• _THE PROBLEM_
All lines in the data below carrying the string "computer" are to be located and copied.

• _DATA FOR PROCESSING_
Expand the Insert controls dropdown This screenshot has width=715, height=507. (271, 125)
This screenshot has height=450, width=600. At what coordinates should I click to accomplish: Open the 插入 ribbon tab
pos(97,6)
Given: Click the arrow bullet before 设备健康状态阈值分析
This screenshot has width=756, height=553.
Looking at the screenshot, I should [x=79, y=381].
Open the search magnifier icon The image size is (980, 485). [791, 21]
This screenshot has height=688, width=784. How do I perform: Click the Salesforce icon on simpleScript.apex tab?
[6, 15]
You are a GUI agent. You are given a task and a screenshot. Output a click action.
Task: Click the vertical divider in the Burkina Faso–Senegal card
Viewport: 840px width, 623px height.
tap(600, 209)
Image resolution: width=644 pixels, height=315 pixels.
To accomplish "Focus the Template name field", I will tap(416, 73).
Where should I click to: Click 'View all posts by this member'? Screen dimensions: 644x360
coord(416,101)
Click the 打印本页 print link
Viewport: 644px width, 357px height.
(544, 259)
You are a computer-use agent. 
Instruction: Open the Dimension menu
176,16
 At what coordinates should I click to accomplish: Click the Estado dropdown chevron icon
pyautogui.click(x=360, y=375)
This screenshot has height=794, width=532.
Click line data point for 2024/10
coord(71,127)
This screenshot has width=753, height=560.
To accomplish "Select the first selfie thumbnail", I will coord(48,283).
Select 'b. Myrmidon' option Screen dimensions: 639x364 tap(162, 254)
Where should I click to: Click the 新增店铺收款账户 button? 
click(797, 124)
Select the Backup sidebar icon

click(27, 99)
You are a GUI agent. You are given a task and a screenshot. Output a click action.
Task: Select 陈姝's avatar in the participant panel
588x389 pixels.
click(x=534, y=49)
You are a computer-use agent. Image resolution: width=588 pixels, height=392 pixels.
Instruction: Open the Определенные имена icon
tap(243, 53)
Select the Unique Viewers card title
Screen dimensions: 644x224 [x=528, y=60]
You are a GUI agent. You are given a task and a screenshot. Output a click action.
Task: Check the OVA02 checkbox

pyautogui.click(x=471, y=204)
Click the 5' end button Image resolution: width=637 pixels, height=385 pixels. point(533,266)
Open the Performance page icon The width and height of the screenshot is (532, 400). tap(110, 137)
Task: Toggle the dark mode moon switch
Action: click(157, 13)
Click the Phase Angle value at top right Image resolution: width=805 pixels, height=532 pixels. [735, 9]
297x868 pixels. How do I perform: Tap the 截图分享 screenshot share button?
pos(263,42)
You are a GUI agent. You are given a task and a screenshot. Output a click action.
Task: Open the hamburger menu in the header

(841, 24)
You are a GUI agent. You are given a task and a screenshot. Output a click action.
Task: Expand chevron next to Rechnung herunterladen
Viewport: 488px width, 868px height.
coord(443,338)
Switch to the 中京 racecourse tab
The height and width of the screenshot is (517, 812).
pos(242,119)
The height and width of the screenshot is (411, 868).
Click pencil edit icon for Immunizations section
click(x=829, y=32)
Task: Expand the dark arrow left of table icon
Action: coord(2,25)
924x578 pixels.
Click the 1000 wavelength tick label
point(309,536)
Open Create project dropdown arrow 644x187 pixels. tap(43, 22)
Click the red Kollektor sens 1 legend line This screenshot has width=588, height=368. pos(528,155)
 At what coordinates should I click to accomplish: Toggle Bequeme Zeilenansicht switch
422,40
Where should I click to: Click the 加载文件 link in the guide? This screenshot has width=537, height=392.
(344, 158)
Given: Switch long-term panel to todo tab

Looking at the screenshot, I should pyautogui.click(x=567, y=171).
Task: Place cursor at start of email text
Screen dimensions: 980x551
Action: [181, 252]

• _EXPECTED OUTPUT_
You are a computer-use agent. 
You are a computer-use agent. Image resolution: width=588 pixels, height=392 pixels.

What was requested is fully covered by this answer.